Enter Dr. Laurie Hess, a Yale educated veternarian specializing in birds and exotic pets.  Only the best for this little yellow bird.  After hanging in the office for over 2 hours, I had to leave Peep behind to go pick up kids and get them to their activities.  I returned at the end of the day with Jack and Sam.  We were greeted by a man leaving an exam room with a wallaby in his arms.  Turns out that Peep has a reproductive blockage, and after a series of x-rays, calcium shots, Vitamin D shots, and a shot to shut down hormones and hopefully cut off egg laying, I left with a very haggard bird in my possession, and a $1005 hole burning in my pocket.  Apparently due to the stress of x-rays and shots during the day, they thought at one point Peep had died, as she laid keeled over on her side. An oxygen machine revived her.  I couldn’t help thinking about whether or not I would still owe them if Peep had died.

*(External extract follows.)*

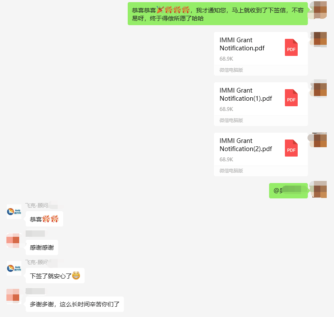Image resolution: width=334 pixels, height=317 pixels.
Task: Click the 微信电脑版 label under the third PDF
Action: (x=231, y=171)

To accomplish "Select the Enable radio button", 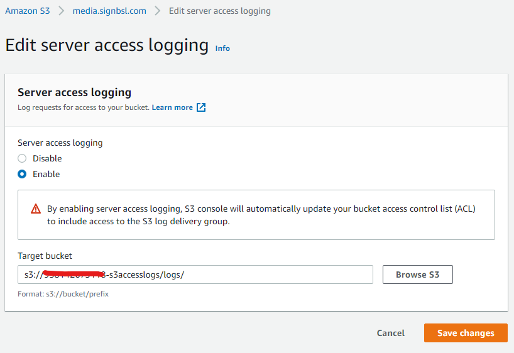I will coord(22,174).
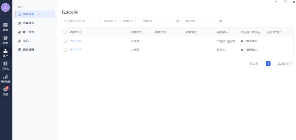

The reaction from the four kids was at opposite ends of the spectrum.  The oldest two, when they found out how much I had spent, suggested that maybe we should have just let Peep fly away.  Sam, driving home from the vet’s office, said:  ”I’m so glad Peep didn’t you know what.”  (Apparently the “D” word is similar to that of Voldemort – that which cannot be named).  Jack called my husband and I three times that evening during a dinner out, expressing his concern over Peep.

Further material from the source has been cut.